Le club de Côme, qualifié pour la première fois de son histoire en Ligue des champions, pourrait bien devoir affronter un défi inattendu : l’inscription d’un effectif réduit sur la feuille de match. Selon les règles strictes de l’UEFA, seuls 16 à 17 joueurs pourraient être retenus, en raison du manque de joueurs formés localement dans l’équipe. Une contrainte qui risque de compliquer la tâche de Cesc Fàbregas, dont la stratégie de recrutement s’est jusqu’ici concentrée sur des profils internationaux.

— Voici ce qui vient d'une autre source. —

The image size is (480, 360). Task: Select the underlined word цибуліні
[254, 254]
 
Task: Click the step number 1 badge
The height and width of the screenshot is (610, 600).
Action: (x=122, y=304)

Pour rappel, le règlement de l’UEFA, via l’article 31, limite à 17 le nombre de joueurs non formés dans le pays hôte. Les huit places restantes doivent obligatoirement être attribuées à des joueurs issus des centres de formation locaux. Une règle qui place Côme dans une position délicate, faute d’infrastructures adaptées pour former suffisamment de talents locaux en un temps record.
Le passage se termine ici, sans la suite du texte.